Naumets started his career from the academies of FC Zorya Luhansk and FC Dynamo Kyiv, winning the 2017–18 Ukrainian Premier League Under-21 and Under-19 with the latter.

==Club career==
=== PAS Giannina ===
Naumets signed for PAS Giannina a club in the city of Ioannina in 2018. In the season 2019–20 with the club won the Football League and got promoted to the Super League Greece. On 3 February 2021 he scored his first goal in the Greek Cup opening the score for the 2–3 victory against Atromitos. He played also against Panathinaikos where he got into the semi-final of 2020–21 Greek Cup, where he played at home and away rounds.

===Mynai===
In February 2022, after three years in Greece, he returned to Ukraine and he signed for Mynai a team in Ukrainian Premier League.

===Chornomorets Odesa===
In July 2022 he moved to Chornomorets Odesa.

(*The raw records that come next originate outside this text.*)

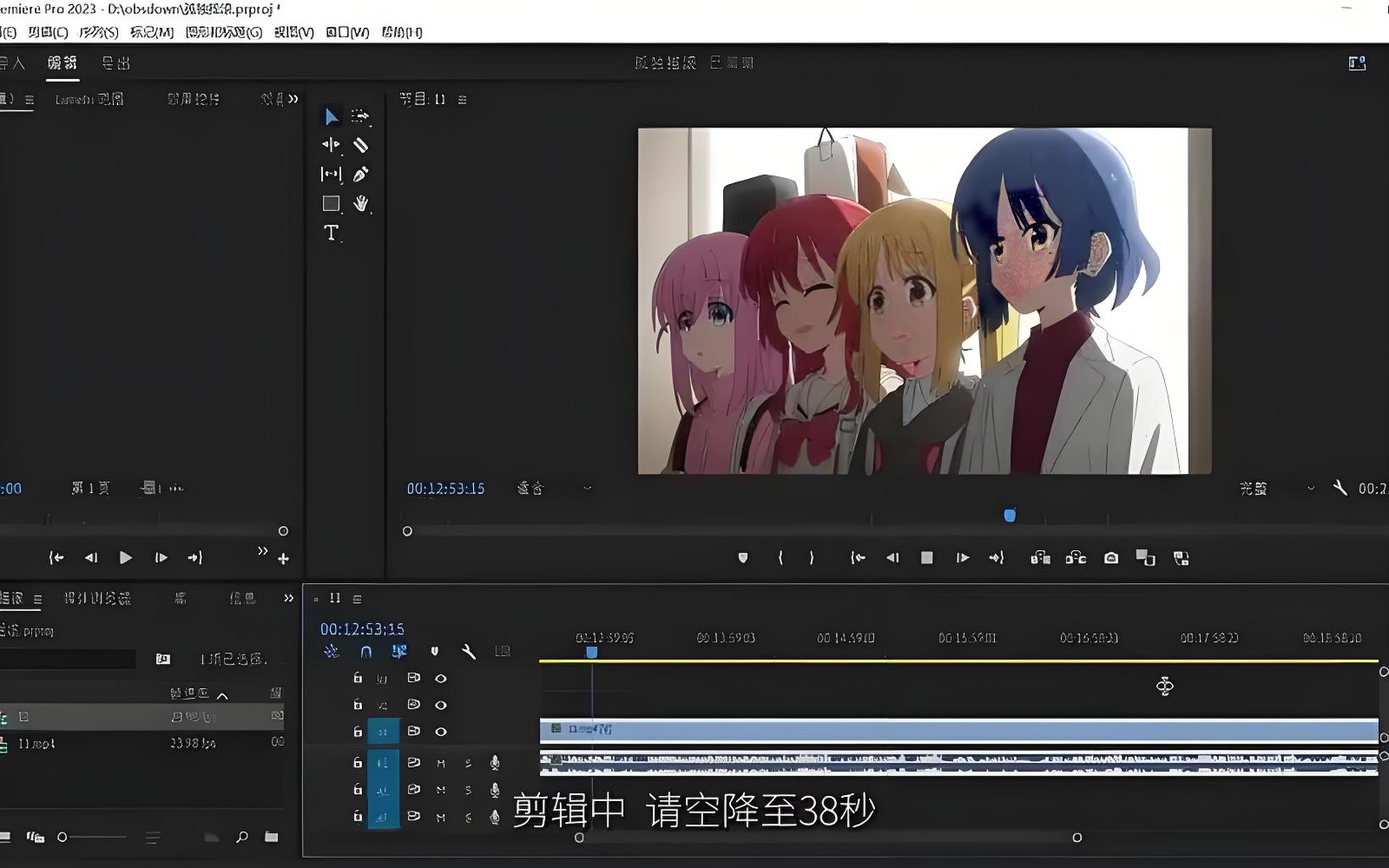
Task: Toggle snapping magnet in the timeline
Action: (365, 651)
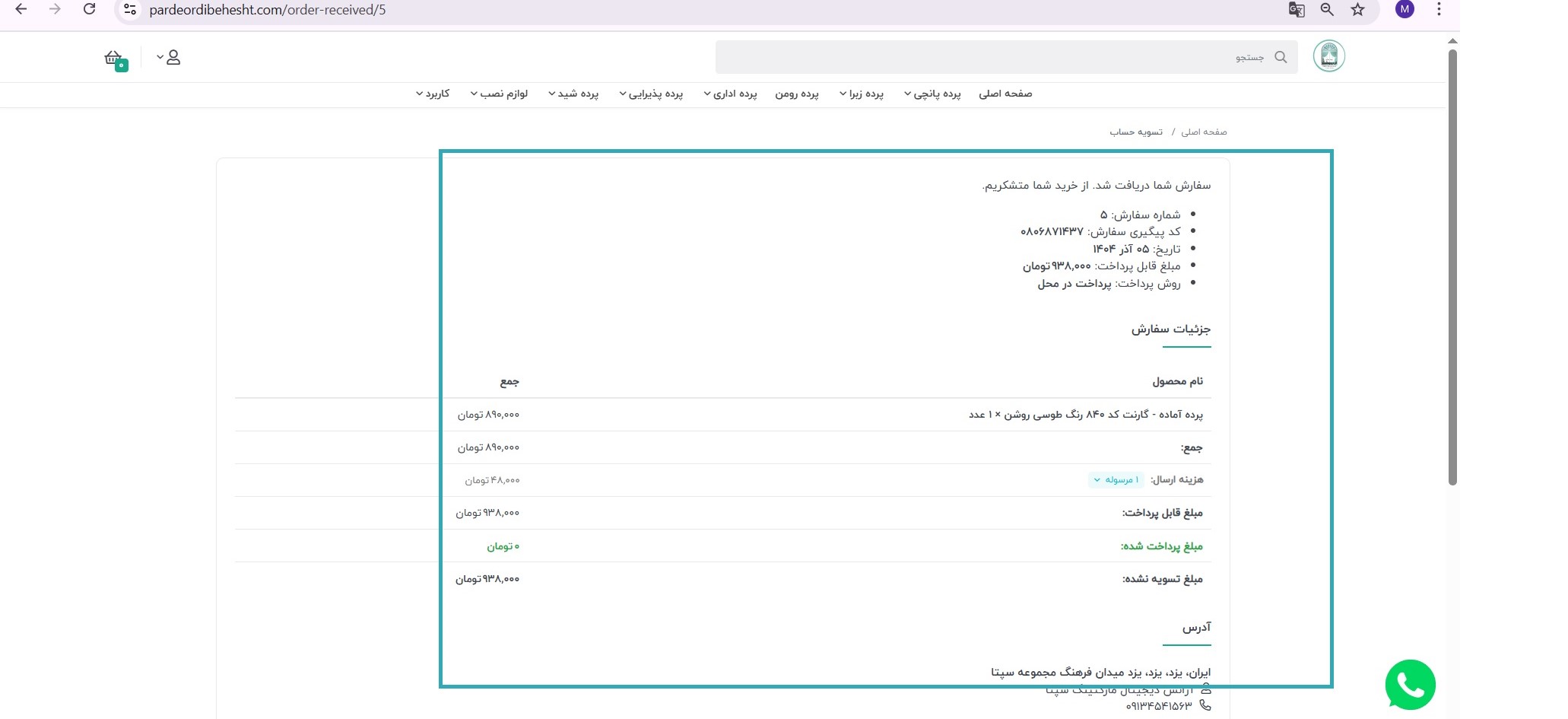Bookmark this page with star icon
The width and height of the screenshot is (1568, 719).
1357,10
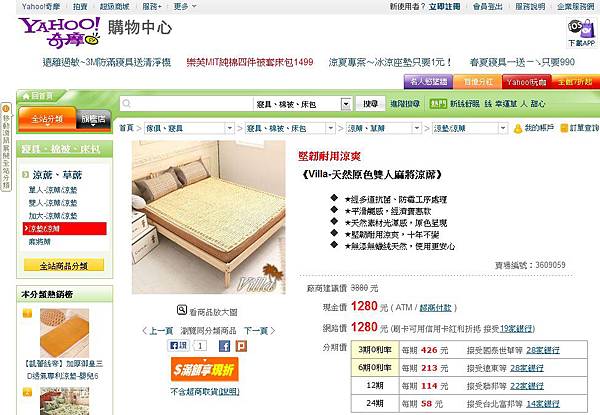Click the order inquiry icon

click(564, 128)
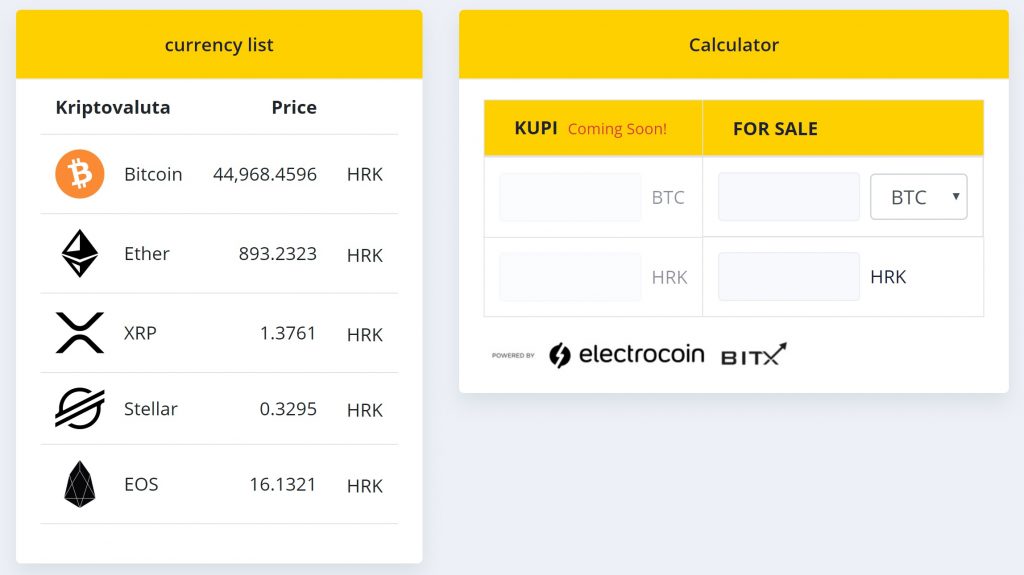The image size is (1024, 575).
Task: Focus the FOR SALE HRK amount field
Action: tap(789, 277)
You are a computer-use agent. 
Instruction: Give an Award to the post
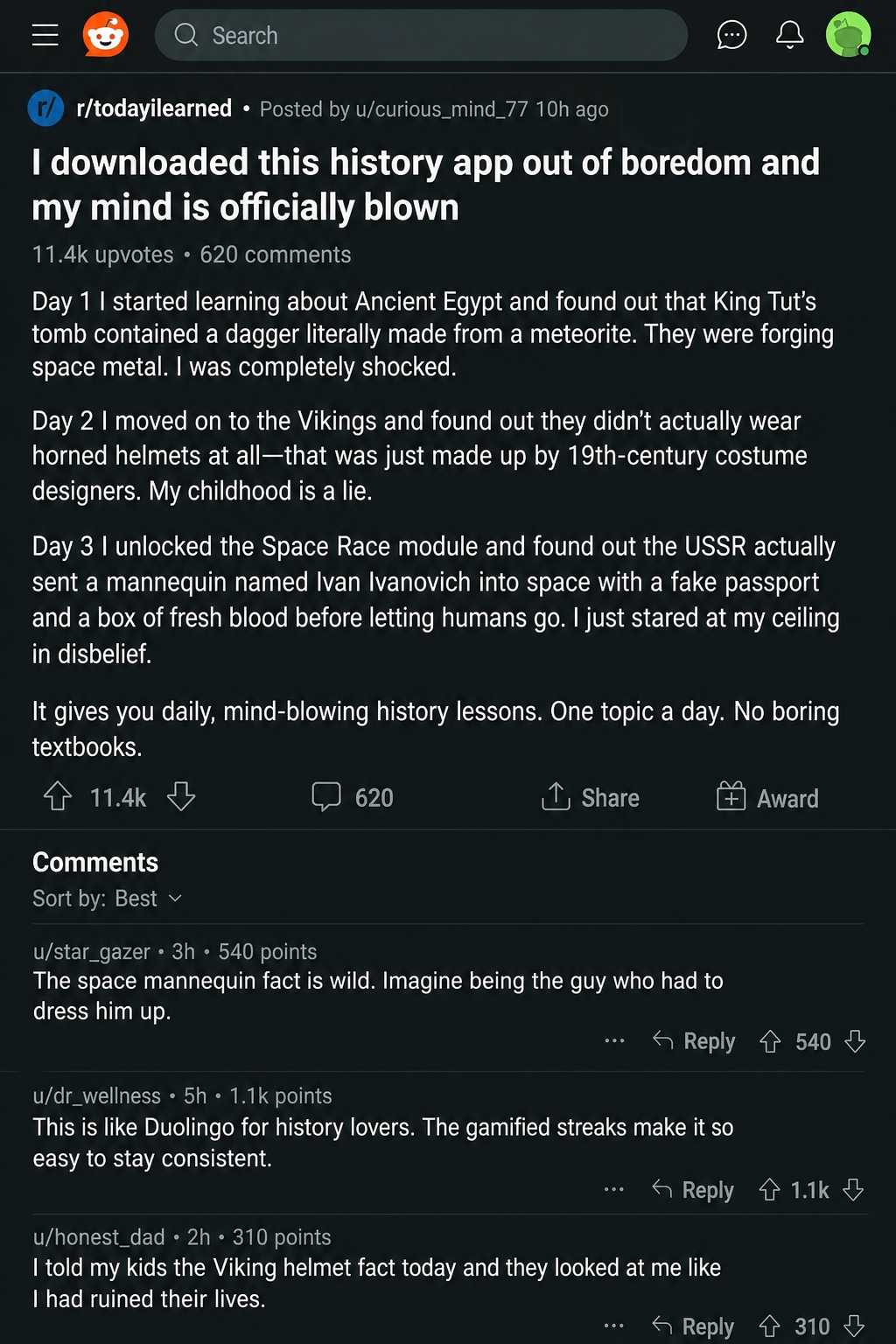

In February 2023 he left the club with mutual agreement.

===Metalist Kharkiv===
In March 2023 he signed for Metalist Kharkiv. On 15 April 2023 he scored his first goal in Ukrainian Premier League with the new club against Veres Rivne.

===LNZ Cherkasy===
In summer 2023 he moved to LNZ Cherkasy in Ukrainian Premier League. In summer 2025 his contract with the club was terminated and it wasn't extended.

===Ordabasy===
On 29 June 2025 he moved to Ordabasy in Kazakhstan Premier League.

==International career==
In 2014 he was called up by the Ukraine under-16 and made eight appearances. In 2015 he played 14 matches for Ukraine's under-17s, scoring two goals. The following year, he was called up to the Ukraine under-18 side and made two appearances.

==Career statistics==
===Club===

Appearances and goals by club, season and competition
| Club | Season | League |  |  | Cup |  | Continental |  | Other |  | Total |  |
| Division | Apps | Goals | Apps | Goals | Apps | Goals | Apps | Goals | Apps | Goals |
| PAS Giannina | 2018–19 | Super League Greece | 3 | 0 | 3 | 0 | — |  | — |  | 6 | 0 |
| 2019–20 | Super League Greece 2 | 12 | 3 | 3 | 1 | — |  | — |  | 15 | 4 |
| 2020–21 | Super League Greece | 17 | 1 | 4 | 1 | — |  | — |  | 21 | 2 |
| Total |  | 32 | 4 | 10 | 2 | 0 | 0 | — |  | 42 | 6 |
| Mynai | 2021–22 | Ukrainian Premier League | 0 | 0 | 0 | 0 | 0 | 0 | 0 | 0 | 0 | 0 |
| Chornomorets Odesa | 2022-23 | Ukrainian Premier League | 13 | 0 | 0 | 0 | 0 | 0 | 0 | 0 | 13 | 0 |
| Metalist Kharkiv | 2022-23 | Ukrainian Premier League | 15 | 1 | 0 | 0 | 0 | 0 | 0 | 0 | 15 | 1 |
| LNZ Cherkasy | 2023-24 | Ukrainian Premier League | 27 | 5 | 0 | 0 | 0 | 0 | 0 | 0 | 27 | 5 |
| 2024-25 | Ukrainian Premier League | 14 | 1 | 1 | 0 | 0 | 0 | 0 | 0 | 15 | 1 |
| Ordabasy | 2025-26 | Kazakhstan Premier League | 3 | 0 | 0 | 0 | 2 | 0 | 0 | 0 | 5 | 0 |
| Career total |  |  | 104 | 11 | 11 | 2 | 2 | 0 | 0 | 0 | 117 | 13 |

===International===

Appearances and goals by national team and year
| National team | Year | Apps | Goals |
Ukraine U18
| 2016-2017 | 2 | 0 |
| Total |  | 2 | 0 |

Appearances and goals by national team and year
| National team | Year | Apps | Goals |
Ukraine U17
| 2015-2016 | 14 | 2 |
| Total |  | 14 | 2 |

Appearances and goals by national team and year
| National team | Year | Apps | Goals |
Ukraine U16
| 2014-2015 | 8 | 0 |
| Total |  | 8 | 0 |

==Honours==
- PAS Giannina
- Super League Greece 2: 2019–20

- Dynamo Kyiv U21
- Ukrainian youth championship: 2017–18

- Individual
- Top Scorer Ukrainian Premier League Reserves and Under 21: Runner up 2017–18 (11 goals).